- Provided data
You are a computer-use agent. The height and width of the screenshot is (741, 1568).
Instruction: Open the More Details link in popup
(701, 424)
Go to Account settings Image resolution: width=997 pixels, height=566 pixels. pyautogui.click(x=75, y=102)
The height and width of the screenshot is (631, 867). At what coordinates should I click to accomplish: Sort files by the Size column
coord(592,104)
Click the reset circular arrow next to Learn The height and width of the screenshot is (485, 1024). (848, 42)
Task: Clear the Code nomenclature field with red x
* * *
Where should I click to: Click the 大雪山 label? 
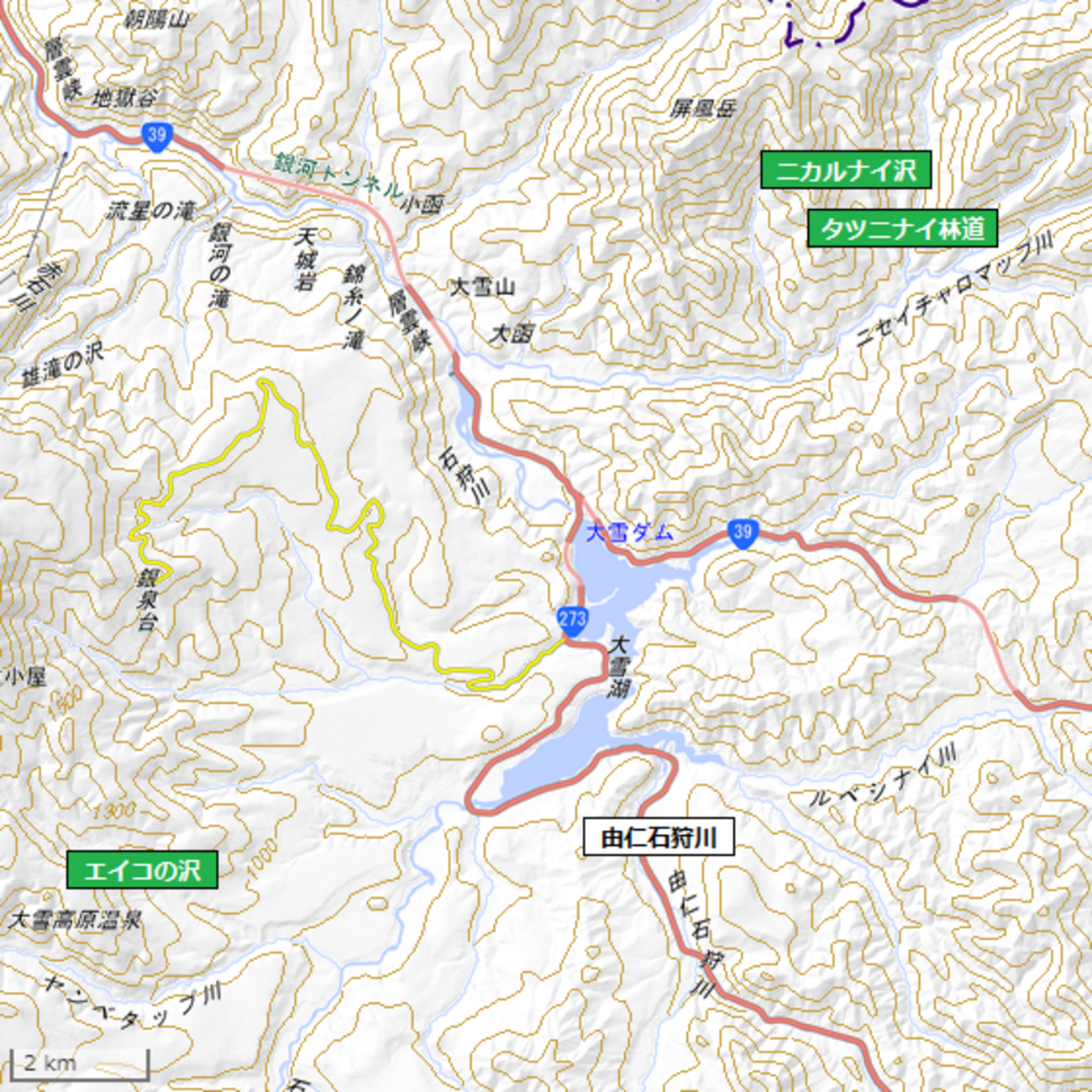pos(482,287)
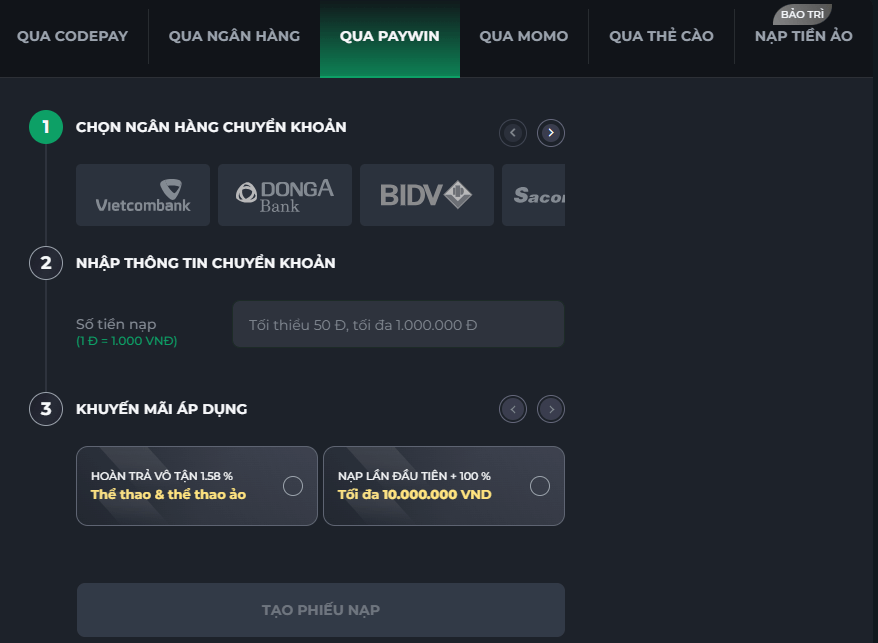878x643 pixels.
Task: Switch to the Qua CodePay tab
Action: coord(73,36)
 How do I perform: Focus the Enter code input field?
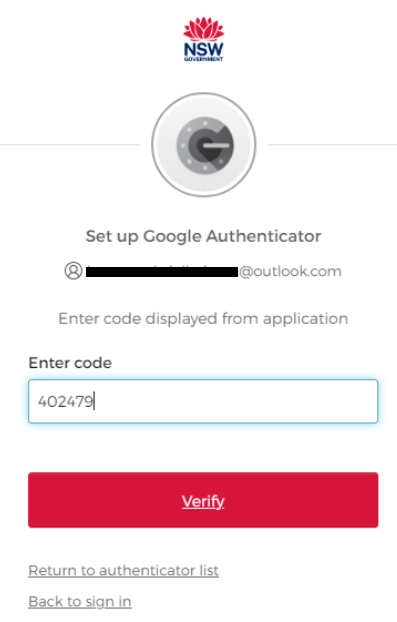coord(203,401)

- Exercise aim
Everything from the line with "Click the reset" through the line with "Task: Clear the" should be written out exactly as it appears above, end lines included, and nothing outside that range.

- Solution to this task
Click the reset circular arrow next to Learn The height and width of the screenshot is (485, 1024). (848, 42)
Task: Clear the Code nomenclature field with red x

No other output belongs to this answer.